Pools Bluff Sill Dam: Why is it still in place today?
With the discussion and public hearings for the proposed One Lake Project being held over the next few weeks, the possible impact that project could have on the East Pearl River is front and center on residents in south Mississippi and Louisiana.
To understand how the diversion of water on the East Pearl River has continued to create more and more problems, let’s take a quick look back on the why and when the sill dam was put in place at Pools Bluff.
Low Water Sills and Low Head Dams are underwater concrete barriers placed along the width of a river to regulate flow, usually resulting in a change in the height of the water level. These sill dams are often difficult to detect from up-river and may not appear to be dangerous to boaters or swimmers. The hydraulic forces and recirculating currents are in fact extremely hazardous and can swamp boats and drown swimmers. CBS News reported: "Since the 1950s, at least 441 people have died at 235 low-head dams in 38 states, according to researchers at Brigham Young University".
In 1935, the U.S. Army Corps of Engineers’ (USACE) "Pearl River Navigational Channel" project dredged a 20 mile canal with 3 locks from south of Bogalusa to the mouth of the West Pearl River.
In the 1950s the USACE built 3 low head sills (the one at Pools Bluff south of Bogalusa, one at the Bogue Chitto River and one at the spillway) to help maintain water levels in the Navigation Canal.
Excerpt below is from 1941 Chief of Engineers Annual Report
The USACE placed the project in "caretaker" status in the 1970s, because of a decline in commercial traffic. Maintenance dredging resumed in December 1988.
The sill at Pools Bluff today causes a major problem in low water conditions on the East Pearl River; it prohibits boaters going north. As stated above, the whole purpose of the sill dam was to divert more water from the East Pearl River to the Navigational Canal.
Today, the Navigational Canal is a recreational waterway for boating, water skiing, fishing, and swimming. What was once put in place mainly for the logging business, does not appear to serve any valuable purpose for today’s use of both the Navigational Canal and East Pearl River.
In its 2011 Comprehensive Conservation Plan for Bogue Chitto National Wildlife Refuge area of St. Tammany and Washington Parishes, Louisiana, and Pearl River County, Mississippi, the U.S. Department of the Interior Fish and Wildlife Service Southeast Region office states its desire and opinion on the sills.
“The Service wants to see the river remain as natural as possible; therefore, it has no plans to dredge any portion. Dredging of the Pearl River Lock and Dam System or the Pearl River from Walkiah Bluff south to Wilson Slough may be performed by the USACE as
state waters. The Service supports removal of all sills along the river, but has no authority to do so.”
There was a time that a boater heading in either direction on the river at Pool’s Bluff could leave the water, load its boat on a rail trolley, and unload the boat on the other side of the sill.

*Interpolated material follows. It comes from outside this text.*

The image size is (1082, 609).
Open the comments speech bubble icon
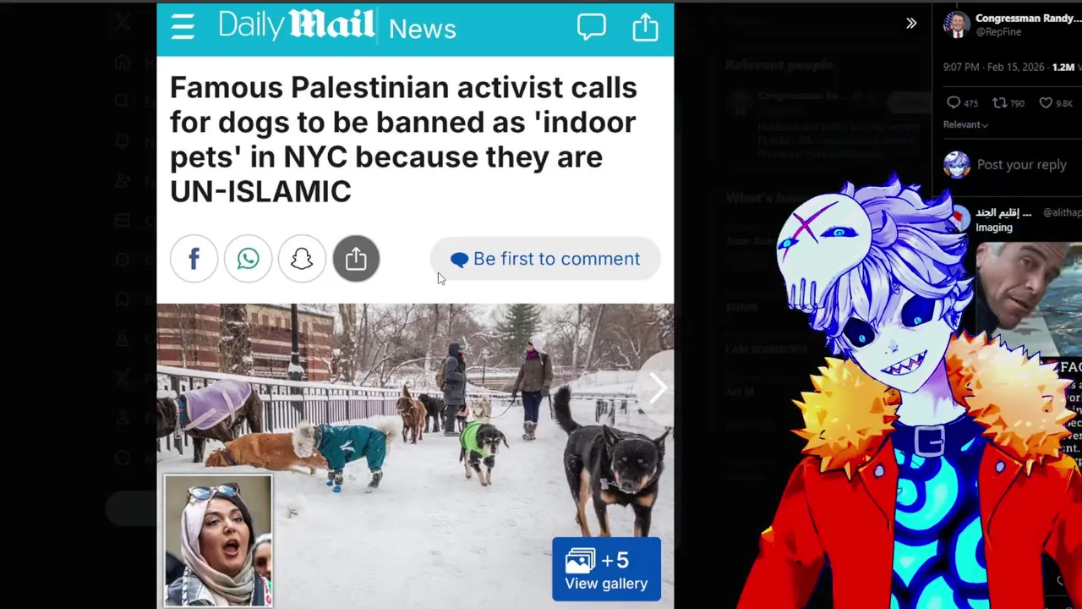[592, 27]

Today that rail trolley is not in service , thus there is no way to proceed up or down stream during low water conditions. The sill dam at Pools Bluff has also prevented gulf sturgeon and other migratory species from accessing upstream according to the same report from the U.S. Department of Interior report referenced earlier.
Longtime river navigator Jeremy Magri stated, “It’s time for the sill dam at Pools Bluff to be removed. It does not serve any commercial purpose anymore plus it is still diverting the flow of the river to the west.”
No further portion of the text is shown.